*Task description:* Resume the methods excerpt below on VU0453595, BQCA, donepezil, and xanomeline in rats and cynomolgus macaques, picking up after its final sentence.

Top of Document segment

Assessing effects of M1 mAChR PAM VU0453595, BQCA, and donepezil on sleep/wake duration and qEEG in young rats

To examine selective versus nonselective effects of enhancing cholinergic function, VU0453595 (3.0–30 mg/kg, i.p.), BQCA (3.0–30 mg/kg, s.c.), and donepezil (1.0–10 mg/kg, i.p.) or their respective vehicle were administered 2 h after light onset (quiescent period) in young rats. EEG, EMG, and activity were monitored continuously for 24 h.

Assessing effects of VU0453595, donepezil, and xanomeline on sleep/wake and qEEG in young cynomolgus NHPs

As a proof-of concept study to examine translatability of EEG as a biomarker of CNS function in higher order, gyrencephalic species, VU0453595 (3.0–30 mg/kg, i.g.), donepezil (3.0–10 mg/kg, p.o.), and xanomeline (1.0–3.0 mg/kg, s.c.) were tested in five young adult cynomolgus macaques. Test compounds were administered 30 min after light onset (when arousal levels were presumably low).

Assessing unconditioned behavioral effects and plasma concentrations of VU0453595, xanomeline, and donepezil in young cynomolgus NHPs

To establish dose-effect relationships and a relative therapeutic index, we determined plasma concentrations of each compound. To test the hypothesis that M1 mAChR PAMs elicit less severe adverse effects than nonselective agonists or AChEIs, we implemented a qualitative rating scale to compare the effects of VU0453595, donepezil, and xanomeline in cynomolgus macaques on cholinergic-mediated changes in somatomotor and autonomic function (see Supplementary Table S1).

Bottom of Document segment
Top of Data provided

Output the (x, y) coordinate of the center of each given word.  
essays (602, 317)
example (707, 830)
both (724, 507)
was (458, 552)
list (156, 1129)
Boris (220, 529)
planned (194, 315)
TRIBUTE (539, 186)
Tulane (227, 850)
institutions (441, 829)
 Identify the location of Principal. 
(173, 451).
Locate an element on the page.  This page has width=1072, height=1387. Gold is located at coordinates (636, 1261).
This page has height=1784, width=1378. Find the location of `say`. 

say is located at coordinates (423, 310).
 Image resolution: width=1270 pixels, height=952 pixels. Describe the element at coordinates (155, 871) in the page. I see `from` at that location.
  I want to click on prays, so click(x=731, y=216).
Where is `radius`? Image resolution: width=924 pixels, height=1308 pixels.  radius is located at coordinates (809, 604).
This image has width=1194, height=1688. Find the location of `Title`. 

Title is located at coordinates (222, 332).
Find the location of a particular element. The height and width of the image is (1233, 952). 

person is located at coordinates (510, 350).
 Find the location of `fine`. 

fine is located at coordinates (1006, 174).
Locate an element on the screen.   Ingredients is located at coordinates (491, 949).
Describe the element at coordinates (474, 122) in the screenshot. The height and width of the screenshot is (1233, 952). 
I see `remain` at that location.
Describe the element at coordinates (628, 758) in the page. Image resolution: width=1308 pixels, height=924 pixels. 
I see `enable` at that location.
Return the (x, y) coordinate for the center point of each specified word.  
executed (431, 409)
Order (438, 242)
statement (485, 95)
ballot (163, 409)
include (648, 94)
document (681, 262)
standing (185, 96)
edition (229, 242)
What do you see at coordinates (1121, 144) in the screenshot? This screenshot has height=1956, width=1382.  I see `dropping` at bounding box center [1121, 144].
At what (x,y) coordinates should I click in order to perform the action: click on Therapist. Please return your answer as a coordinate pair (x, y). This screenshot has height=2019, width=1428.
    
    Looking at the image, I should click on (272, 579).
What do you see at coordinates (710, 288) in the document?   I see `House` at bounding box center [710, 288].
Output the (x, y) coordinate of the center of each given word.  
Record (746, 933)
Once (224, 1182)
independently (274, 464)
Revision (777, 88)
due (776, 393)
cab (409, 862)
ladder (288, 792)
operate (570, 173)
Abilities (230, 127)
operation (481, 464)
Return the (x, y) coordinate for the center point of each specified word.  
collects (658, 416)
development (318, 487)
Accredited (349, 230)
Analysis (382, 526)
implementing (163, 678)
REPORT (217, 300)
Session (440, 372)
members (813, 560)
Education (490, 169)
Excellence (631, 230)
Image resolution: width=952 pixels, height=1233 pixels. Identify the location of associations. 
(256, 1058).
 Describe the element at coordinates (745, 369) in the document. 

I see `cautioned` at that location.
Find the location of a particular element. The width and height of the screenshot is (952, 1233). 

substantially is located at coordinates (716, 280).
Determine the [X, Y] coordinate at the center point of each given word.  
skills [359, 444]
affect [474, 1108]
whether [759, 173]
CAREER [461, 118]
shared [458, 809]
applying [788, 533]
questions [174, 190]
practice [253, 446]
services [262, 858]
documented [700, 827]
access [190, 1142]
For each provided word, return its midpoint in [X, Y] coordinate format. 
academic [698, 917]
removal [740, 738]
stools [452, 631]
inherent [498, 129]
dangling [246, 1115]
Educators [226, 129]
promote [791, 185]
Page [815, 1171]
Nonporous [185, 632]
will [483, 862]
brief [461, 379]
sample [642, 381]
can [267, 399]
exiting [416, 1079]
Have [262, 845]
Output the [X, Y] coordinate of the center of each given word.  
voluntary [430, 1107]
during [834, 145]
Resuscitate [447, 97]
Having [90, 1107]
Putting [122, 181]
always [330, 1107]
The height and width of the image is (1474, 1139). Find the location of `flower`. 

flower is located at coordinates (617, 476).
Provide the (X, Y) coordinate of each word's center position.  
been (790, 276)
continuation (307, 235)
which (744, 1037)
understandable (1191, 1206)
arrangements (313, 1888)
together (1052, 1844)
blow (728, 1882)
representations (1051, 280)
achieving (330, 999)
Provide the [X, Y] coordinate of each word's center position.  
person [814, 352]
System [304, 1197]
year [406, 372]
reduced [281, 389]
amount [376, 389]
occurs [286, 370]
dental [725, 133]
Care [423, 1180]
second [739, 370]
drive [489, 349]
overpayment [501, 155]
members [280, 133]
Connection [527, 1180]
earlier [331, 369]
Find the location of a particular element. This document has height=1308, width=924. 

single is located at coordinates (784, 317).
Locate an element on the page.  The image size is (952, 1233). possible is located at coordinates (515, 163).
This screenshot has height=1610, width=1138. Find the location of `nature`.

Bottom of Data provided

*Expected answer:*
Vehicle, VU0453595 (3.0–30 mg/kg, i.g.), donepezil (3.0–10 mg/kg, i.g.), and xanomeline (1.0, 3.0 mg/kg, s.c.) were administered 30 min after light onset. Blood samples were collected from 4 NHPs at 0.25, 0.5, 1, 2, 4, 8, 12, and 24 h post dosing to determine plasma concentrations (see Supplementary methods for blood collection and analysis methods). Prior to compound administration and just prior to blood collection at each time point, a brief (<5 min) assessment of general health and autonomic/somatomotor function was conducted to assess potential cholinergic-mediated adverse effects. This assessment incorporated aspects of prior batteries examining adverse or off-target effects across species [30, 42, 43, 47,48,49]. Briefly, trained observers examined each NHP for changes in 18 measures of autonomic function (including functions known to be sensitive to cholinergic stimulation such as salivation, lacrimation, urination, and defecation, body temperature), as well as 13 measures of somatomotor function. Ratings were assigned on a scale of 0, 1, or 2; where 0 = normal or no change from baseline, 1 = a slight effect, and 2 = a marked effect. Scores at each time point were averaged across all NHPs that received each dose of each compound.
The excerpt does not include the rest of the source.